Lancia si riaffacciò al segmento solo dopo alcuni anni, quando la concorrenza di ammiraglie estere come Mercedes e Bmw aveva occupato una buona fetta del mercato europeo. Ci riprovò dopo la metà degli anni Settanta, con la nuova «Gamma», presentata a Ginevra nel marzo del 1976. La crisi del 1973 aveva lasciato il segno, e l’efficienza dei motori in termini di consumi era diventata una priorità. Il mercato italiano era poi condizionato dalla pesante tassazione dei propulsori di cilindrata superiore ai 2 litri, che spesso erano adottati dalle case estere in configurazione 6 cilindri. La Lancia progettò sulla base di queste esigenze un motore tutto nuovo, completamente diverso da quelli dei modelli precedenti. La «Gamma» sarà infatti spinta da un 4 cilindri boxer in alluminio, prodotto nelle due cilindrate di 1,9 e 2,5 litri da 116 e 140 Cv rispettivamente.
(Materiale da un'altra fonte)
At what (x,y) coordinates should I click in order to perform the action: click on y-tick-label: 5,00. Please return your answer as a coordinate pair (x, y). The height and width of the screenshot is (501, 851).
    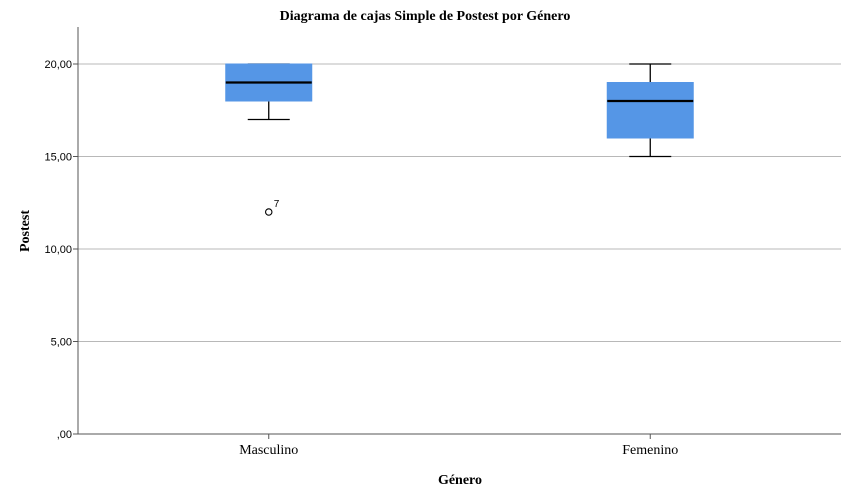
    Looking at the image, I should click on (62, 343).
Quello che colpì maggiormente il pubblico e gli affezionati del marchio fu certamente la linea, che segnava una rottura con la lunga tradizione delle tre volumi. Affidata al blasonato nome di Pininfarina, la nuova ammiraglia lancia era di fatto una 2 volumi e mezzo con coda spiovente e tronca e la trazione era anteriore.
Contemporaneamente alla berlina fu presentata la coupé, una due porte più aggressiva e sportiveggiante, che conservava tuttavia gli ampi spazi interni della 4 porte. I motori garantivano ottime prestazioni, comprese tra i 185 e i 195 km/h nel confort degli interni lussuosamente rifiniti nello stile caratteristico della casa di Chivasso. La «Gamma» fu ben accolta da pubblico e stampa nonostante la evidente rottura con la tradizione delle berline a tre volumi. La sua storia però, passata dal restyling del 1980 che regalò ai motori l’iniezione elettronica, non fu felice. La causa del mancato successo di una vettura coraggiosa e all’avanguardia per lo stile fu la scarsa affidabilità del motore e degli organi ad esso collegati. Per alcune ingenuità di progettazione di un boxer del tutto nuovo, la Gamma soffrì costantemente di problemi (anche gravi) alla distribuzione per la fragilità del sistema, ed al servosterzo che era direttamente collegato alla distribuzione e poteva, se messo sotto sforzo dalla massa non indifferente della vettura, creare gravi danni agli organi meccanici.
La bella ma sfortunata ammiraglia di Chivasso uscì di scena appena 8 anni dopo il suo lancio, nel 1984. Sarà sostituita da una berlina che, per il successo ottenuto nel decennio successivo, proietterà un cono d’ombra sull’immagine dell’antesignana «Gamma», la Lancia «Thema».